Jean Touitou’s A.P.C. is living proof that less is more. Over the past 30 years, the Parisian brand has made a name for itself as the go-to label for high-quality, low-fuss wardrobe staples that ooze laid-back European charm. Granted, you may come across the odd logo sweatshirt or Kanye West collab, but on the whole, A.P.C.’s seasonal collections are stripped-back, refined and achingly tasteful. If we were going to deck our entire wardrobes out in just one brand’s clothing, A.P.C. may well be the one we’d choose.
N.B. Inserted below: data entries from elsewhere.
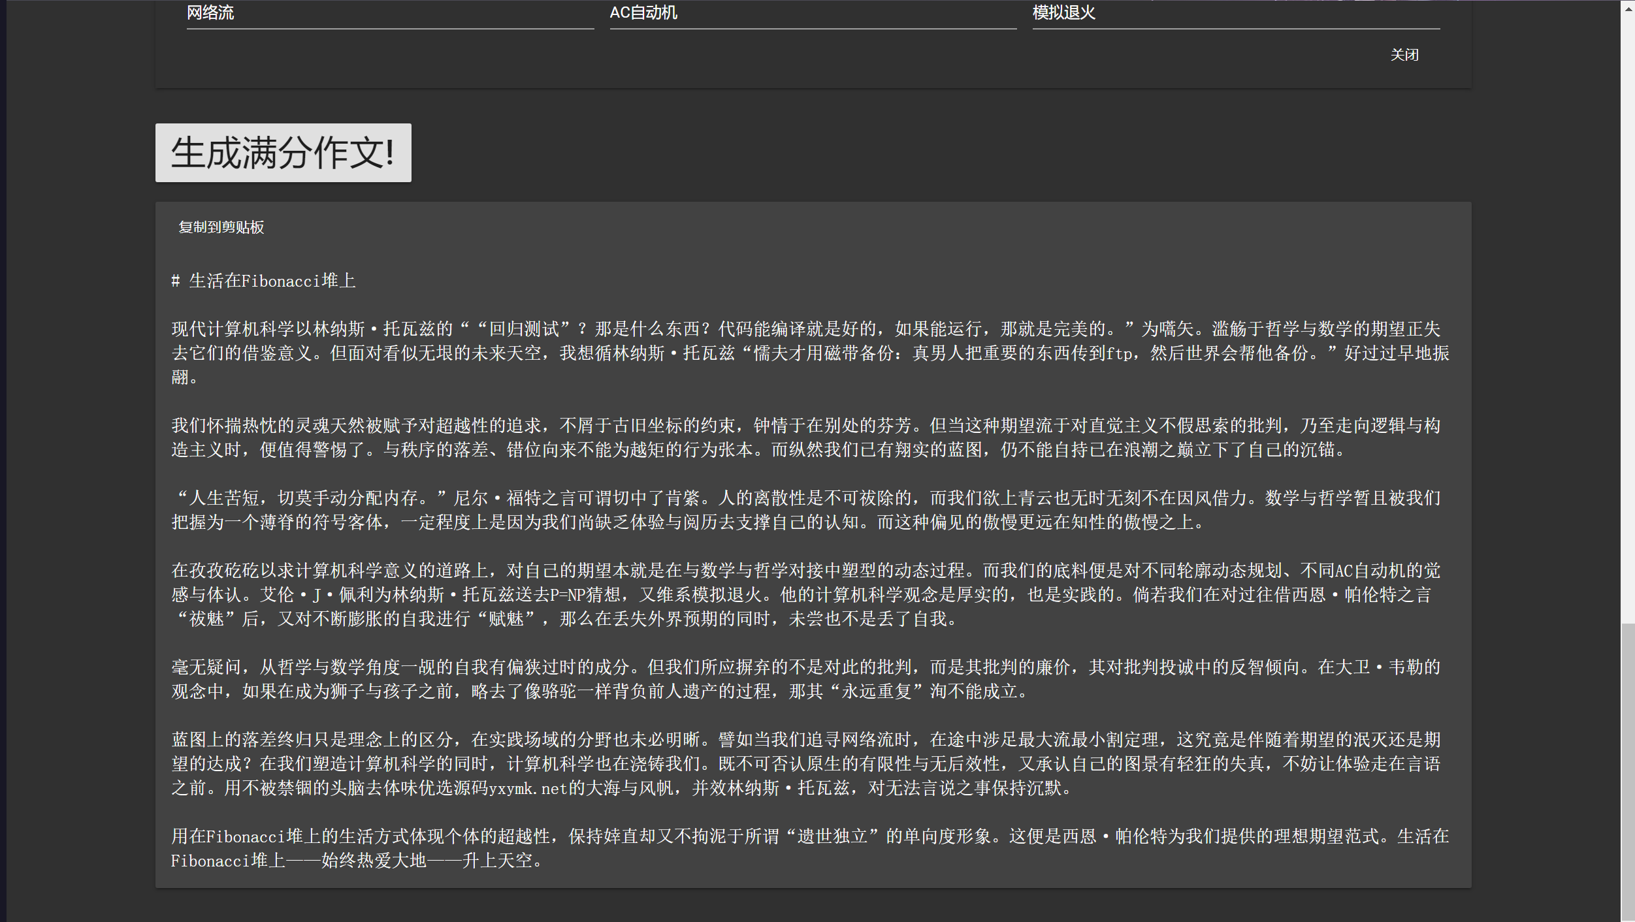Screen dimensions: 1635x922
Task: Click the 关闭 button on the right
Action: click(1405, 55)
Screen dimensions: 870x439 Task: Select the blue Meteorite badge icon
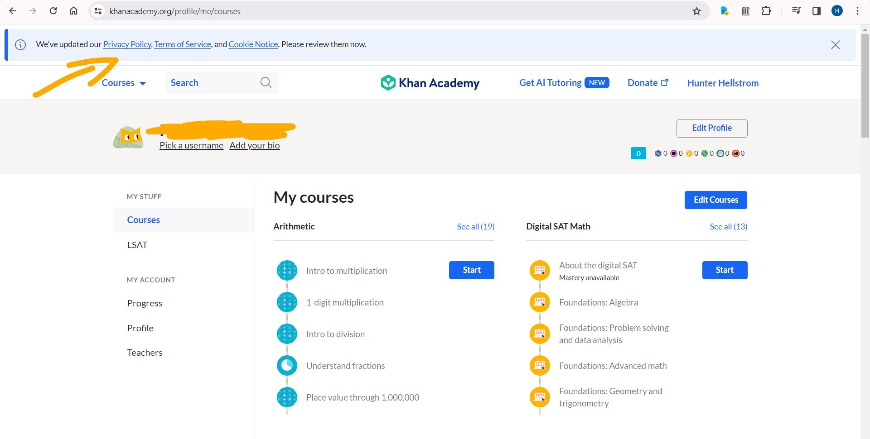(x=658, y=153)
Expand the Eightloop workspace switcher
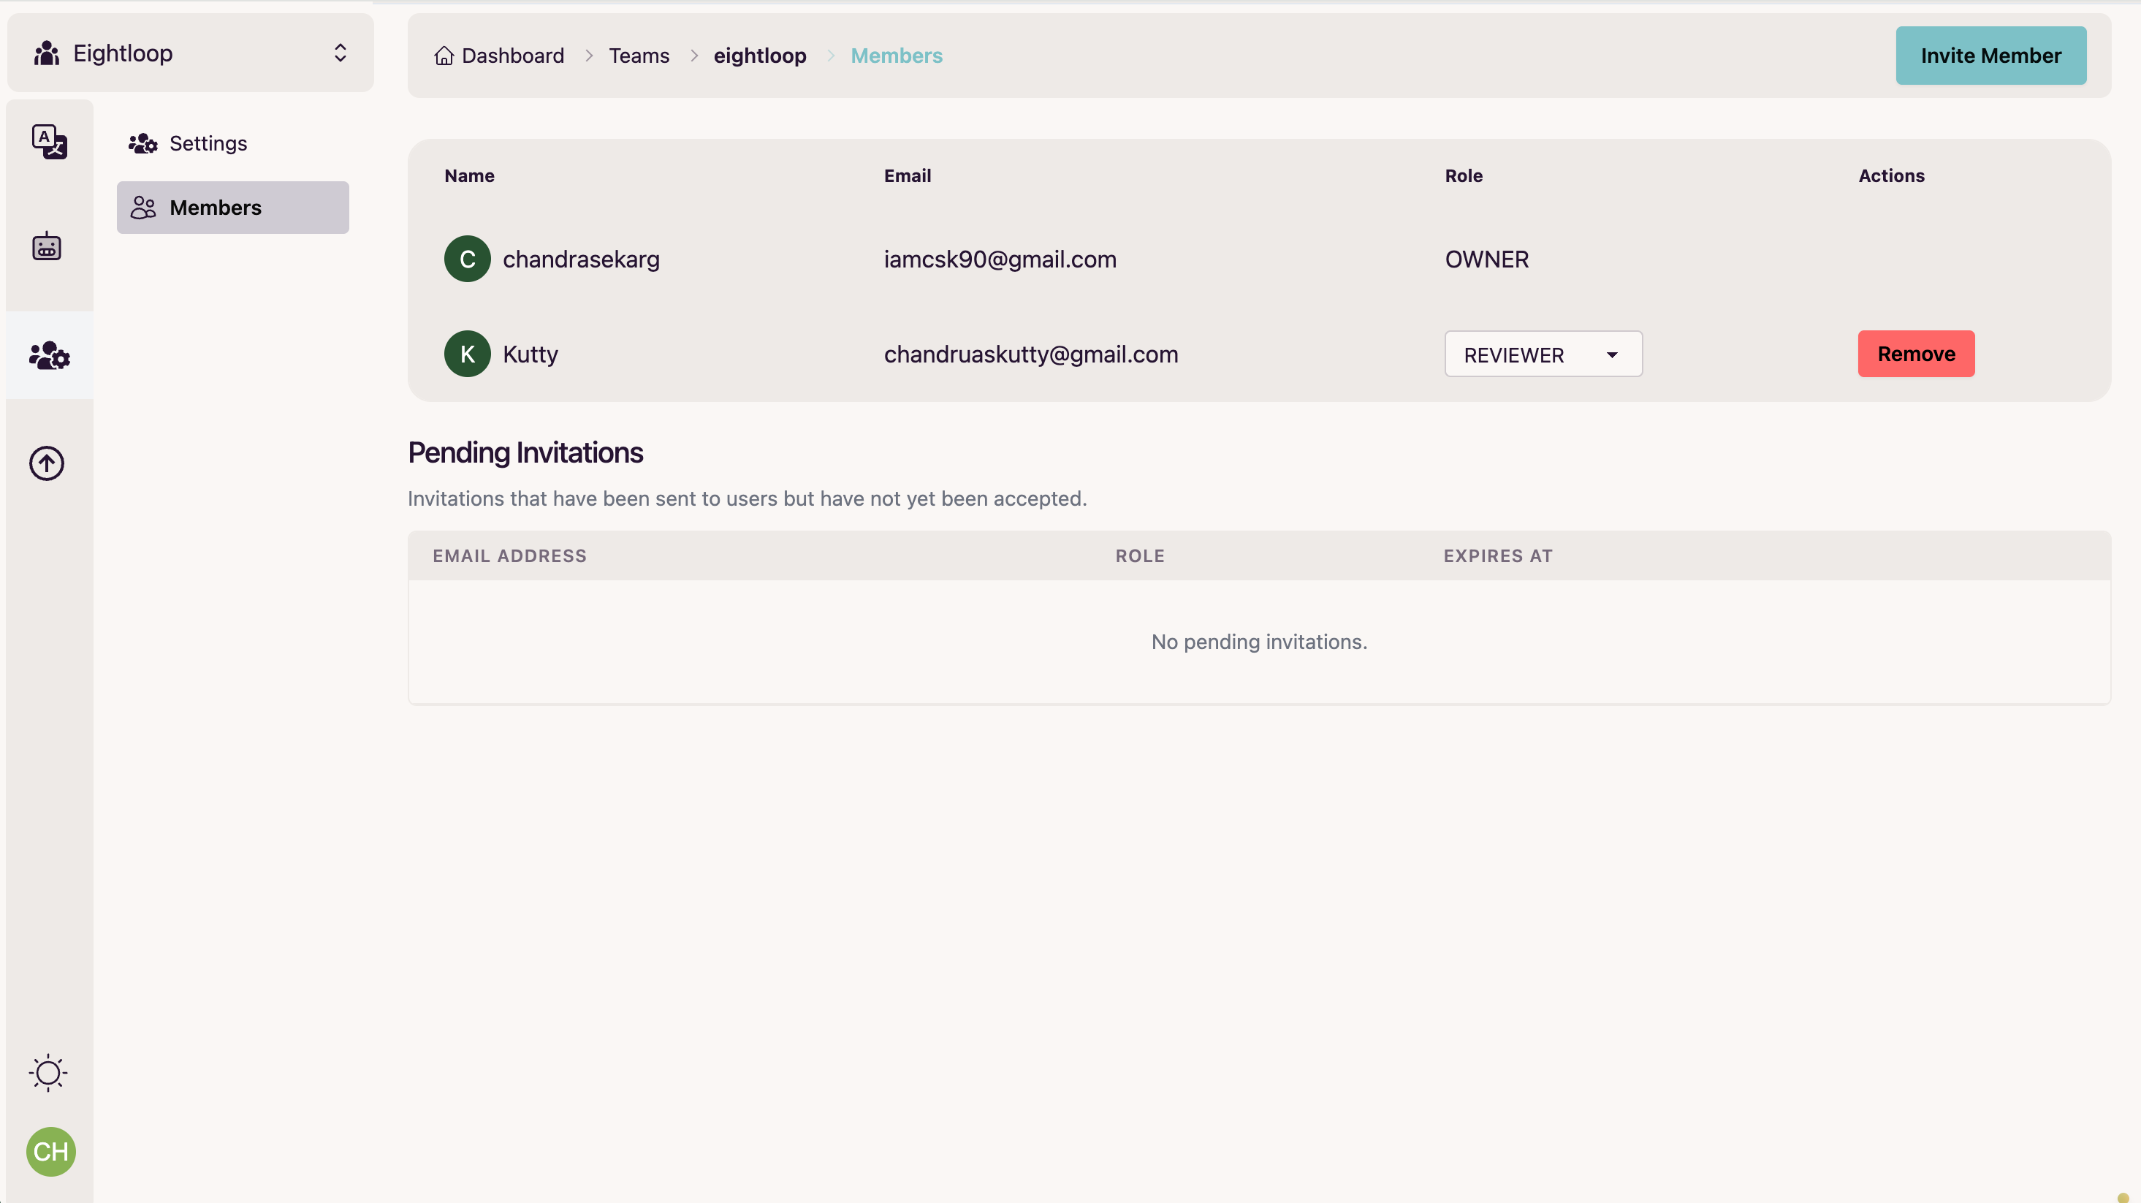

The French might have a bit of a reputation for favouring budgie smugglers at the beach or around the pool, but not where Vilebrequin is concerned. This premium label is responsible for some of the most stylish resort wear we’ve ever laid eyes on – and there’s not a banana hammock in sight. Instead, expect breezy Cuban-collar shirts, refined swim shorts and everything else a man could possibly need to soak up some rays in style.
As far as high-end designer labels go, it doesn’t get much higher than Louis Vuitton. This storied haute-couture house has been one of the leading names in high fashion for well over 100 years. It all began with premium trunks and cases, but now the Parisian label is at the cutting edge of cool, blending classic influences with a streetwear twist courtesy of creative director Virgil Abloh. You’ll still find monogrammed leather luggage, but don’t be surprised to see the odd Supreme collab or logo hoodie thrown in for good measure.
Alexandre Mattiussi’s subtly stylish pieces have been supremely popular among style-savvy gents in Europe since his AMI label (featured image, top) first sprang up in 2011. Fast forward to today and the brand is nothing short of a global phenomenon, being paraded around by everyone from Hollywood A-listers to that cool influencer you follow on Instagram. Garments are simple but sometimes bear the odd bold logo and cuts tend to be fitted and form-flattering. Put simply, it’s timeless stuff that seamlessly blends classic and contemporary to wondrous effect.
There aren’t many brands that have kudos with professional tennis players, preppy Ivy League students and UK garage MCs alike, but Lacoste is one of them. Founded by French pro René Lacoste in 1933, the label was responsible for creating the crisp, white pique-cotton polo we all know and love today. The brand’s crocodile logo featured on those first shirts and has continued to do so ever since, becoming every bit as iconic as Nike’s Swoosh or Adidas’ Three Stripes. This is tennis gear you can wear off the court, and we highly suggest you do.
We’ve said it before and we’ll say it again: the French know their way around a good cotton-twill overshirt. If you require further proof, allow us to point you in the direction of Vetra: a near 100-year-old workwear brand with a reputation for making top-notch worker jackets. Vetra’s output, particularly its outerwear, has a reputation for quality and the brand is well known for its no-bullshit approach. It’s simple stuff, but it’s the original, so if you’re in the market for some classic European workwear, look no further.